Exercise description.
Below are the entries; give again exactly the lines from the one mentioning "You are a computer-use agent. Viewport: 1669px" through the one mentioning "The height and width of the screenshot is (294, 619).", inclusive.

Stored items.
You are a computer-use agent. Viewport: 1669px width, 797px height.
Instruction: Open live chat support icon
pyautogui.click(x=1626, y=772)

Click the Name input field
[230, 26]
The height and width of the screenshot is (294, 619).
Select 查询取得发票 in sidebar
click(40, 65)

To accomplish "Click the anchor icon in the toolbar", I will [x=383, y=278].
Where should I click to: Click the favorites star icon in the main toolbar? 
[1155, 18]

==

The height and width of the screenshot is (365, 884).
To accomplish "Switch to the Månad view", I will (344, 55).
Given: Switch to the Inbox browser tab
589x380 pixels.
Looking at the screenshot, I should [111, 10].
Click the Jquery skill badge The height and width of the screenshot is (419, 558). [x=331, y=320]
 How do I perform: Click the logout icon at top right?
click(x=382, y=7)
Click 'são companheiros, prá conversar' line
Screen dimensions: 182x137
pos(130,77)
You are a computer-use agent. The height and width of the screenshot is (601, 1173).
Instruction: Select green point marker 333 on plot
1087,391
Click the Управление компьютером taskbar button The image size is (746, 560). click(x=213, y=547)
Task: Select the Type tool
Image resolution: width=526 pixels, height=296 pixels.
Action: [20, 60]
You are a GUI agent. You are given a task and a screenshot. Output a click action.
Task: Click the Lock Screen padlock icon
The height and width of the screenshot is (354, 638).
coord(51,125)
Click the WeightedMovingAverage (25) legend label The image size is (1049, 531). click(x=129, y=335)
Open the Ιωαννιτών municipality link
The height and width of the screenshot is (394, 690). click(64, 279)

Final answer.
You are a computer-use agent. Viewport: 1669px width, 797px height.
Instruction: Open live chat support icon
pyautogui.click(x=1626, y=772)

Click the Name input field
[230, 26]
The height and width of the screenshot is (294, 619).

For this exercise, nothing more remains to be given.